Tuesday, April 20, 2010

to tell the truth


I went ahead and got back to work again this week. So now I can say for certain that this was it -- I took four months off after completing my last book (finished at the end of December) and just let things happen for a while.

So here we go again.

Okay, so I've been thinking about this Los Angeles Times Festival of Books panel that I'm speaking on this coming Saturday. If you remember from yesterday, the topic is Boys Will Be Boys: Guys Talk YA. So I started worrying about what "guys" are going to say about YA.

What if I say something -- you know -- like the truth?

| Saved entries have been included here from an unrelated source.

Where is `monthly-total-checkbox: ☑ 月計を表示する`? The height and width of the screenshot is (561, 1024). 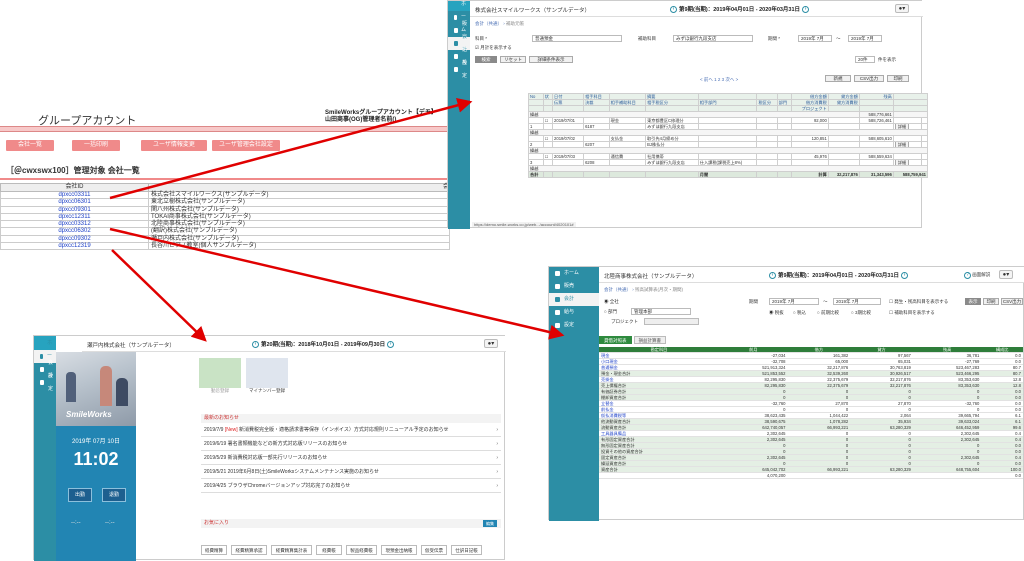 monthly-total-checkbox: ☑ 月計を表示する is located at coordinates (494, 48).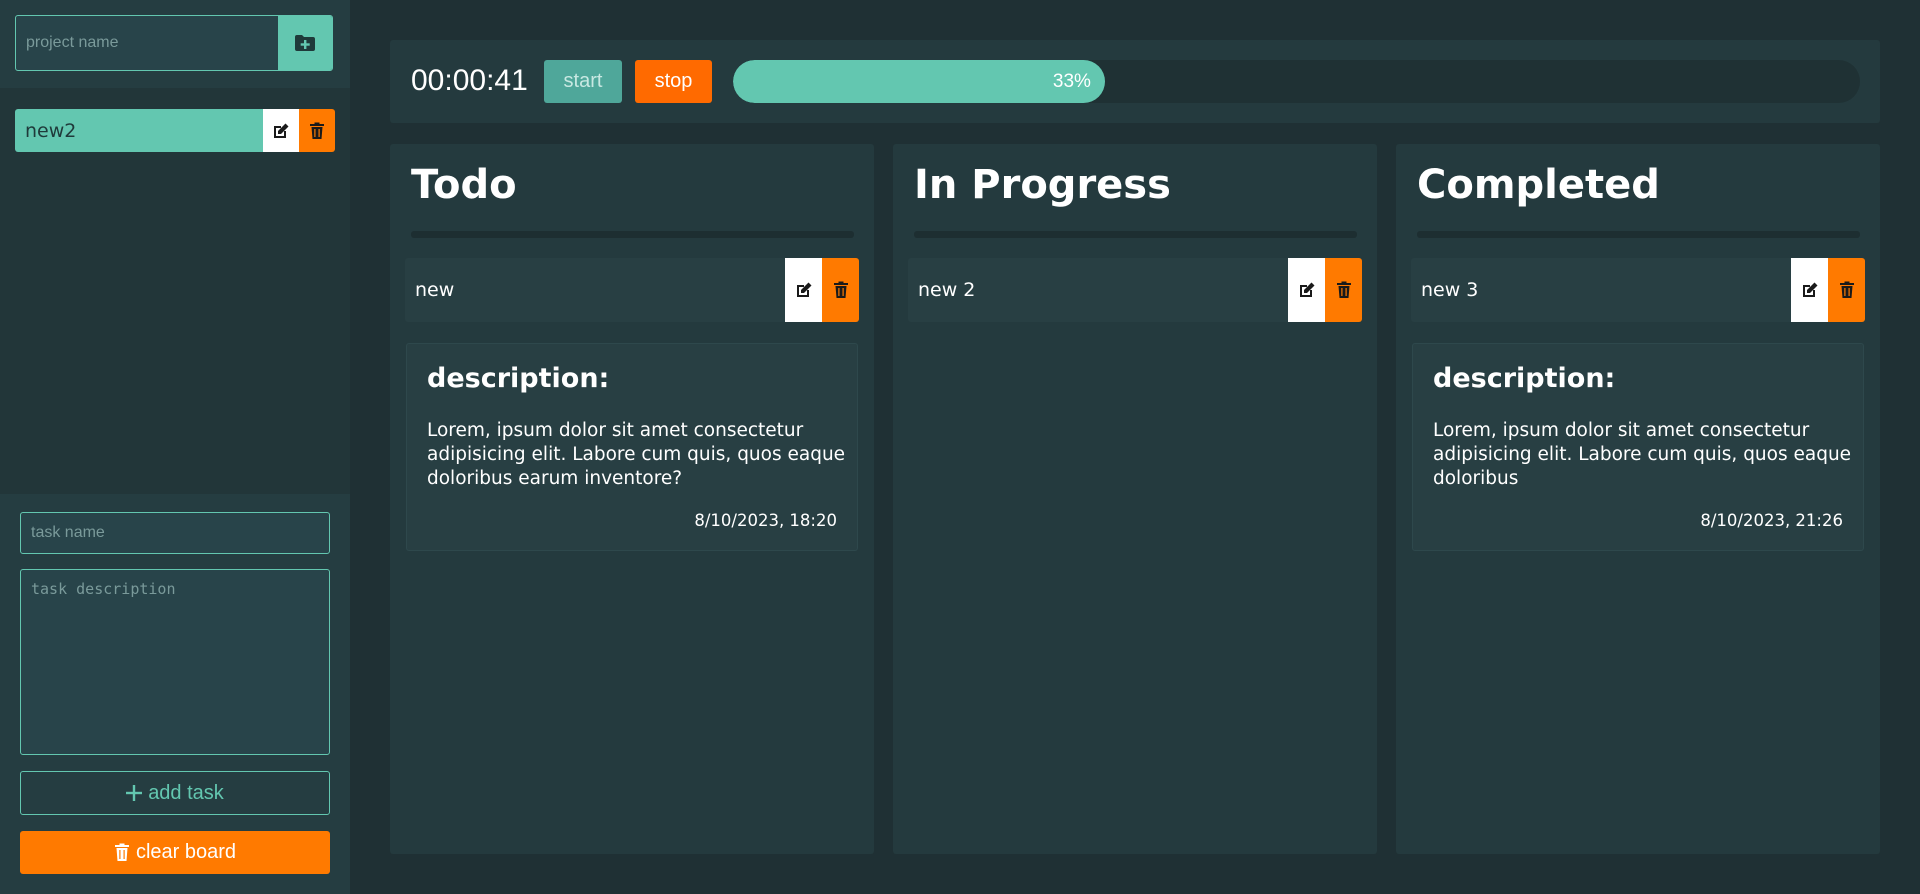 The image size is (1920, 894). I want to click on stop-button: stop, so click(674, 82).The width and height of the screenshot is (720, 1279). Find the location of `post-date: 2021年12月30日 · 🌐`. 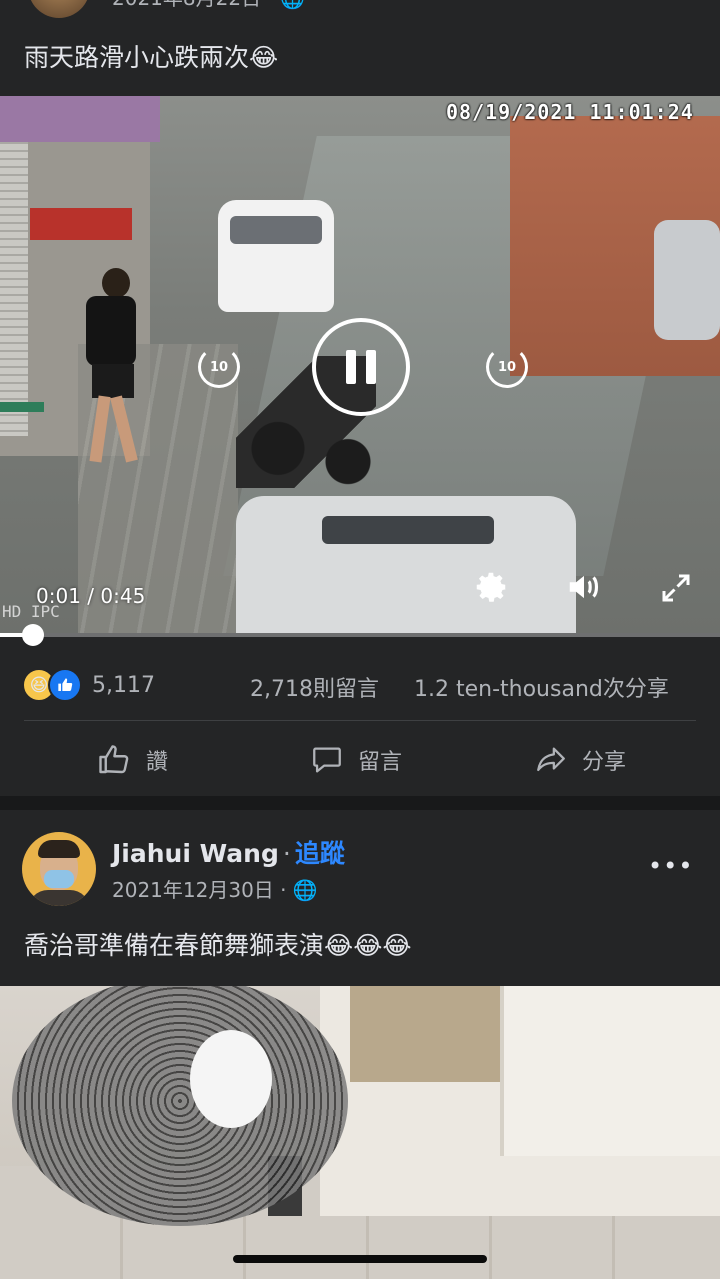

post-date: 2021年12月30日 · 🌐 is located at coordinates (215, 888).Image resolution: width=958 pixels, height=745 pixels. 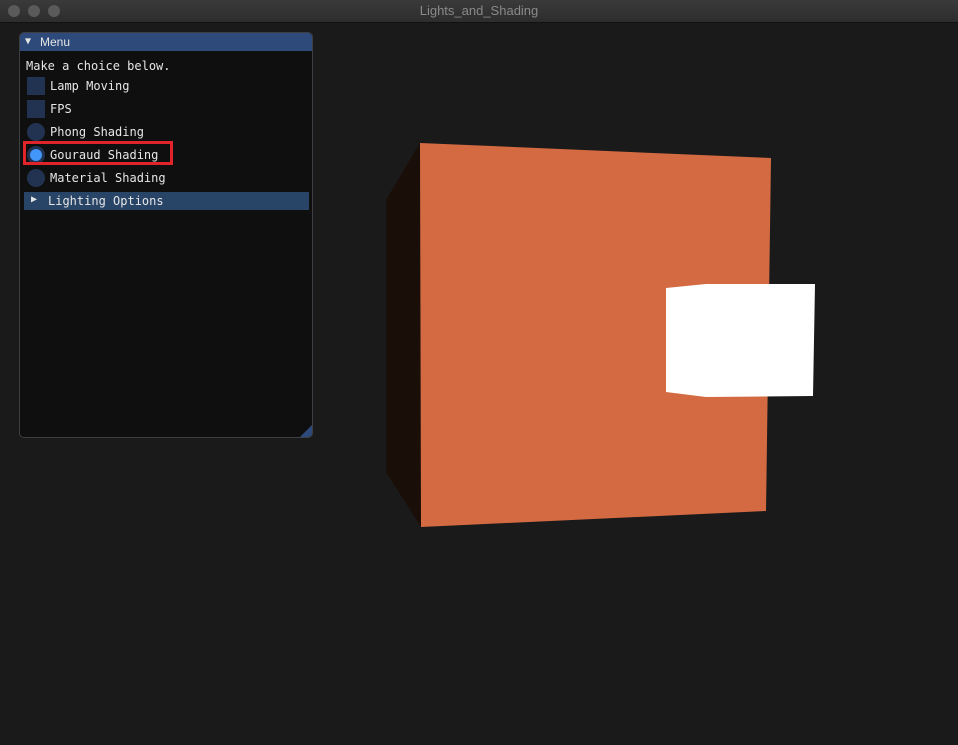 What do you see at coordinates (61, 109) in the screenshot?
I see `fps-label: FPS` at bounding box center [61, 109]. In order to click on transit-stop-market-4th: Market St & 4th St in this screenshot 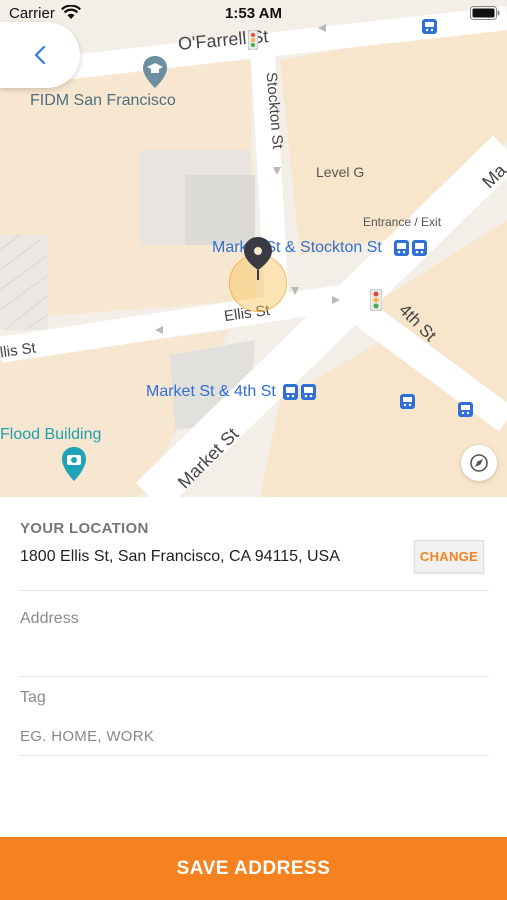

If so, that could be pretty ugly. I'm afraid the moderator may scowl at me. That would frighten me.

What if I say that a lot of YA dumbs-down and marginalizes young people (girls and boys) and is written from out-of-touch, condescending perspectives by writers who project their own shallow, two-dimensional, obsessive preoccupations into characters that make me want to throw books against walls (which I have done, at times)?

What if I say that a lot of teachers and librarians "get it" -- that YA endorses an anti-male mindset, advanced by many authors, publishers, and booksellers -- that the "culture of YA" is blueprinted to turn boys away from literacy?

Maybe since the panel is "guys," and we're talking about YA, we should just stick to the basics and tell fart jokes.

I think I should just go back to work.